[What this task involves]:
If a line in the data has the string "blue", please show it.

[Data to process]:
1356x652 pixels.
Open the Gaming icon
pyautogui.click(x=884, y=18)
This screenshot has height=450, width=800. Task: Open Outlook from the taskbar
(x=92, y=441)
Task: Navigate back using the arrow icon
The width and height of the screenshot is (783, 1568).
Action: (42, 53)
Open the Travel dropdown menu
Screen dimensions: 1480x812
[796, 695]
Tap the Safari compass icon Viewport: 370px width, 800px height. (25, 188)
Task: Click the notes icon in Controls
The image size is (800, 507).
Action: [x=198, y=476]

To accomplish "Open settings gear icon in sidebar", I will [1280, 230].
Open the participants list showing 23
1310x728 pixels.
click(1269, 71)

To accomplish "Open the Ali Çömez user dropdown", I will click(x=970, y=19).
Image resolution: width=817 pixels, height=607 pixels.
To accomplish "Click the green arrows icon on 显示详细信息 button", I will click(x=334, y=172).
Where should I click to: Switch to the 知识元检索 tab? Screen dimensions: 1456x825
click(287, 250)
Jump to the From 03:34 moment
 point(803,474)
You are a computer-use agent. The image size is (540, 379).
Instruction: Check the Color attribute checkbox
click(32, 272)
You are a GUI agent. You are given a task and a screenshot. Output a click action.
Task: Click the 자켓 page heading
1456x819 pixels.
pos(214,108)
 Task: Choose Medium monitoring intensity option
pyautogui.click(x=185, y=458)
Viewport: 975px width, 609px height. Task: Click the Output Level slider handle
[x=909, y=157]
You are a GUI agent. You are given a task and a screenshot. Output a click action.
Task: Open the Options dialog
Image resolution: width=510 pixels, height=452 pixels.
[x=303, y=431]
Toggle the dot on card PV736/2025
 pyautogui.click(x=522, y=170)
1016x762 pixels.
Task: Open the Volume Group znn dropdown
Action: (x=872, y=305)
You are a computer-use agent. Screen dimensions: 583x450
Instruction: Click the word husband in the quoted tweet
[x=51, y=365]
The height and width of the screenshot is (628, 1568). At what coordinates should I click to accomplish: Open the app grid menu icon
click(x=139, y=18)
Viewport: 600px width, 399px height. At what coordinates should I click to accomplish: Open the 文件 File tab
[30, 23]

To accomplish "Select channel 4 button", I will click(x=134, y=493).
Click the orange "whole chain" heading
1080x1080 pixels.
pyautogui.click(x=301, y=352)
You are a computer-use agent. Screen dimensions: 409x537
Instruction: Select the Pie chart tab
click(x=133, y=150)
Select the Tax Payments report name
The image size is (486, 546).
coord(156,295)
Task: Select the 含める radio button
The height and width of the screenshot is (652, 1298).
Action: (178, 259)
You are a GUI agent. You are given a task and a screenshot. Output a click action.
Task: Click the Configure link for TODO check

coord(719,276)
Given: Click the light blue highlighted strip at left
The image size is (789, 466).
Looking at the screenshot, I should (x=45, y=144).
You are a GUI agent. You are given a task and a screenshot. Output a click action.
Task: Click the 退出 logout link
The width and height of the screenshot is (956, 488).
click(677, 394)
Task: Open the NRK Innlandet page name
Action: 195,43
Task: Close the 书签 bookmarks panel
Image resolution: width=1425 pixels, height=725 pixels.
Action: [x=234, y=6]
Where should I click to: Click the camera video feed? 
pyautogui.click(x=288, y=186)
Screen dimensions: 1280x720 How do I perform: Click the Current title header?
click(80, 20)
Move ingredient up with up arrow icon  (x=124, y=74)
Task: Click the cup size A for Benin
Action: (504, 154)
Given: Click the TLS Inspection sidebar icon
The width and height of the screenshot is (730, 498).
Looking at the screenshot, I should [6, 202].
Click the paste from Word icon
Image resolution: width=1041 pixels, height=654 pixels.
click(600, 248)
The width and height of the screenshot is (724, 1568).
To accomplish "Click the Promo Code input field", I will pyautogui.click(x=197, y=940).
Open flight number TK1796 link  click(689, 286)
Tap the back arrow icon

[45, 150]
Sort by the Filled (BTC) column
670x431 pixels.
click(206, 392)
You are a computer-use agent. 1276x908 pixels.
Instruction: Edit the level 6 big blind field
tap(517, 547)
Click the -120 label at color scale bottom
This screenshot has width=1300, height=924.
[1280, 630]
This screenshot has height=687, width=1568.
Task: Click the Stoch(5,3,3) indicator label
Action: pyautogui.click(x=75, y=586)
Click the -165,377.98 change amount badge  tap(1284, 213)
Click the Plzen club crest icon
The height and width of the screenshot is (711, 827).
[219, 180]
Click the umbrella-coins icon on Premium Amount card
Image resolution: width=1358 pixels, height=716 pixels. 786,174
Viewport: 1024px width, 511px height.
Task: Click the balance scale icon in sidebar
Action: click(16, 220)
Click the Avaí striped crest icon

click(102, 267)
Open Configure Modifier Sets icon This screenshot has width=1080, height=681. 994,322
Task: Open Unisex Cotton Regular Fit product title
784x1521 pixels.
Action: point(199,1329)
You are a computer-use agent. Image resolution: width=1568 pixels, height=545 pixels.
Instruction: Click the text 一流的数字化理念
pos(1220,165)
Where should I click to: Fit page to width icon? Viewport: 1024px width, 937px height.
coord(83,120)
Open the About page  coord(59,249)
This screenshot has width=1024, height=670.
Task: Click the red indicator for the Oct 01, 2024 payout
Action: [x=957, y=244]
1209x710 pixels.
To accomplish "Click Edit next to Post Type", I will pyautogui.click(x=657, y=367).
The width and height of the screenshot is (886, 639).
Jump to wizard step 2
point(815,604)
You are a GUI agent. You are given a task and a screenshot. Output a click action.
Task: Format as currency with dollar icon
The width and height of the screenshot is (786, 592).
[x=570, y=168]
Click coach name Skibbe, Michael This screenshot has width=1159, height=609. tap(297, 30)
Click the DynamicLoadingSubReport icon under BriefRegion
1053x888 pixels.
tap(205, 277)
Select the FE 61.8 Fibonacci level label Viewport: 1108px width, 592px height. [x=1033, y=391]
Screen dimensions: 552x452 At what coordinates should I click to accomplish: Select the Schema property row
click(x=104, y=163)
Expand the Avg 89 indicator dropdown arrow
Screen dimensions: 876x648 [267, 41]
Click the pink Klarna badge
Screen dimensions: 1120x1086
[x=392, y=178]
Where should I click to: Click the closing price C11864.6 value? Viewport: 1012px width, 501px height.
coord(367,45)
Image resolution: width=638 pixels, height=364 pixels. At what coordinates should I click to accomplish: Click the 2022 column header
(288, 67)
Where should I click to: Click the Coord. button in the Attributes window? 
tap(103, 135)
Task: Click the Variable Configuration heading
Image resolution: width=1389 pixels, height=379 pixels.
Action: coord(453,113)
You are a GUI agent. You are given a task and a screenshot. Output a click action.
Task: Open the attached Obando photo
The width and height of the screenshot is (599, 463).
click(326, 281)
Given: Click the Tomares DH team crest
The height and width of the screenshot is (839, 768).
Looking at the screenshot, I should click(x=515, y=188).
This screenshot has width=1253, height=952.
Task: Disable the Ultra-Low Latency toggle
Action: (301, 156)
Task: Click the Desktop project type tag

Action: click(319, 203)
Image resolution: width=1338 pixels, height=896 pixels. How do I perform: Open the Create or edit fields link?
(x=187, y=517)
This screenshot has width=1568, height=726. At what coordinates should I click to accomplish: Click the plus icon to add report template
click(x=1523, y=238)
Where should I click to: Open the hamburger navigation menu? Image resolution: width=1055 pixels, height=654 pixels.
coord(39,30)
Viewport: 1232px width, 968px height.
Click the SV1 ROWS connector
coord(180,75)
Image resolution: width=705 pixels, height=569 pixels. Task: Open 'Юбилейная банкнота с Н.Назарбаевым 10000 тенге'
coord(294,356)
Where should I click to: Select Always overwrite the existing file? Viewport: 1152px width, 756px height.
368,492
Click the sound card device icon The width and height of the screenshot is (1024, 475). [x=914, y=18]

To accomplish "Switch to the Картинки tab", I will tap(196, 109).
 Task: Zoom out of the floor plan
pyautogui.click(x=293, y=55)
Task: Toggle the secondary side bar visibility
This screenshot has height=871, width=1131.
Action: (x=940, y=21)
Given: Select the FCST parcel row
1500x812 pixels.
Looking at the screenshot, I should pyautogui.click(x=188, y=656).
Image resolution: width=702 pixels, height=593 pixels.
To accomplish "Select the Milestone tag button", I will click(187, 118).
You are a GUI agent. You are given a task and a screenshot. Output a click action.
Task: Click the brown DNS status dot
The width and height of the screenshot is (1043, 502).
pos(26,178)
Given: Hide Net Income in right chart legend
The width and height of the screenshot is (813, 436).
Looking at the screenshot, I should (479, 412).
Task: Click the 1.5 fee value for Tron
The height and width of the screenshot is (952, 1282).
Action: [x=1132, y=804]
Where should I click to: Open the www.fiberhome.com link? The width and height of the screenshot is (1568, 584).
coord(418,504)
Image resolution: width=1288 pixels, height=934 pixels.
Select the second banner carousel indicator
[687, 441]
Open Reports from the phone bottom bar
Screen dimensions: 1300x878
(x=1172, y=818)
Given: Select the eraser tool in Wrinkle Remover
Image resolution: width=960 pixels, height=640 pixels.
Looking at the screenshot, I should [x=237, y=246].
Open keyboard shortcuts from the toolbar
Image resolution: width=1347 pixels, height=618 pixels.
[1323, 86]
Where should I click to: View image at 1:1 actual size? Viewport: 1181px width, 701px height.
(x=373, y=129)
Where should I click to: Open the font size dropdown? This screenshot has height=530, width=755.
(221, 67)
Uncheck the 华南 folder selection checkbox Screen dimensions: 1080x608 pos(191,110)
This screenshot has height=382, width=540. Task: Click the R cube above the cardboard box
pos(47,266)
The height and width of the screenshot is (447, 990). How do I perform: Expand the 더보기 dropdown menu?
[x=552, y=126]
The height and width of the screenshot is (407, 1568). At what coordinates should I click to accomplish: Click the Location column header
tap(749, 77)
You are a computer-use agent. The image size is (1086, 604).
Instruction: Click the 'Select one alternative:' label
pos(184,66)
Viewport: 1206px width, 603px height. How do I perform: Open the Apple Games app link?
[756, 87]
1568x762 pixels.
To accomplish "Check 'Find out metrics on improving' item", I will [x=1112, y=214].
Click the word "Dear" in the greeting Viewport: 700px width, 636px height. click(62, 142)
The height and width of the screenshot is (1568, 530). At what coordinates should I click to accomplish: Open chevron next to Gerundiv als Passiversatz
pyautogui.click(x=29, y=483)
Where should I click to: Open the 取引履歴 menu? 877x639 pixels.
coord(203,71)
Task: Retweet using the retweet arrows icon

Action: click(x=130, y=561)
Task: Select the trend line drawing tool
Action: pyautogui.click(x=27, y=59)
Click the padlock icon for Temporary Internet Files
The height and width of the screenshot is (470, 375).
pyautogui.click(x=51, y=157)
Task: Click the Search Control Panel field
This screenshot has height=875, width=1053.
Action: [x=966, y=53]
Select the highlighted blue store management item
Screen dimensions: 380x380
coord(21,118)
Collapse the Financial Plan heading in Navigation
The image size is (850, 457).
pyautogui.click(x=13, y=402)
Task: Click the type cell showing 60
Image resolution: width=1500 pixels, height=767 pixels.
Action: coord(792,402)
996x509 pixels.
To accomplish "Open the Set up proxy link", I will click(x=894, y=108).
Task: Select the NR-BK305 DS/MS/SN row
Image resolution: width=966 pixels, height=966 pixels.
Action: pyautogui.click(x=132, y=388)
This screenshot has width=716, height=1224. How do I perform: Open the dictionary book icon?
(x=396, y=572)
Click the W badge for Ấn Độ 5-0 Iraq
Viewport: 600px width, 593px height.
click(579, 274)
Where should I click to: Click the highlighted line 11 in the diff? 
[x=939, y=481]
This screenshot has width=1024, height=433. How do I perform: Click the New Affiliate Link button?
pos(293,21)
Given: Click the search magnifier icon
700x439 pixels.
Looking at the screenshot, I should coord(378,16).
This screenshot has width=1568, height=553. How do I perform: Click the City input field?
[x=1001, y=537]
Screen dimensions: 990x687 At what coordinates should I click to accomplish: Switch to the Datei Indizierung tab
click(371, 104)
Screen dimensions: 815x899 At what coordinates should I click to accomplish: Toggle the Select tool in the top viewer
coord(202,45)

[Task answer]:
Given: Click the light blue highlighted strip at left
Select the highlighted blue store management item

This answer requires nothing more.